Problem description
Give as a numbered list, with blank lines left out, the lines from the one containing "Task: Click the 클리커 save icon button" through the end of the lines below.

Dataset entries

========

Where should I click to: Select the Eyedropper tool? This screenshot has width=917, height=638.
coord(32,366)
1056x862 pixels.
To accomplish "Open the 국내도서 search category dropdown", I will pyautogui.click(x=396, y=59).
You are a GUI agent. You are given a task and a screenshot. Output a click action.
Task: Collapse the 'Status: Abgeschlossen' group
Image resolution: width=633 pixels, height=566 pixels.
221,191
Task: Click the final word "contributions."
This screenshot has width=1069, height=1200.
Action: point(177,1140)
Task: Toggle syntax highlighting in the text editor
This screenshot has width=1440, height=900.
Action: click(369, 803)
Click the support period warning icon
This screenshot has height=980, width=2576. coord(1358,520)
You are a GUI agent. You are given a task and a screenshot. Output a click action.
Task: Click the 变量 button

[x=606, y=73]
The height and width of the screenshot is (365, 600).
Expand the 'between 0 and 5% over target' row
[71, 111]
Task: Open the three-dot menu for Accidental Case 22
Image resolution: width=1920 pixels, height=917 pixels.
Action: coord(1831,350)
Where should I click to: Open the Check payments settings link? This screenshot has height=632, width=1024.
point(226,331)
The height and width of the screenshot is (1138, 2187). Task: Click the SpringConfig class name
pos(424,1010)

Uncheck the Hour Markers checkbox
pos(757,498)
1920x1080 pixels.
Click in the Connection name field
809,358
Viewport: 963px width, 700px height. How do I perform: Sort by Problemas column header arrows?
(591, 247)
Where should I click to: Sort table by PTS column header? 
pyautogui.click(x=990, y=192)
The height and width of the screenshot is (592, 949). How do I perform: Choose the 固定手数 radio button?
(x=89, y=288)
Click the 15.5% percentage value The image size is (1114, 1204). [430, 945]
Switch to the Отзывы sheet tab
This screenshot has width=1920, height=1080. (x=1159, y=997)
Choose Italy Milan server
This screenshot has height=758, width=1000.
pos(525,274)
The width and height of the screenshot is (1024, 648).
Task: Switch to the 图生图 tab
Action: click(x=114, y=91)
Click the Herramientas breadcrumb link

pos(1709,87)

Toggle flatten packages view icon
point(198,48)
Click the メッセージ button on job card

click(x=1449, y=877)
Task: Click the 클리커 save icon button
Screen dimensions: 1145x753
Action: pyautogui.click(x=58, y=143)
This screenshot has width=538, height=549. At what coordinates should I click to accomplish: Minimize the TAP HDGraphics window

========

Output below
1. Task: Click the 클리커 save icon button
2. Screen dimensions: 1145x753
3. Action: pyautogui.click(x=58, y=143)
4. This screenshot has width=538, height=549. At what coordinates should I click to accomplish: Minimize the TAP HDGraphics window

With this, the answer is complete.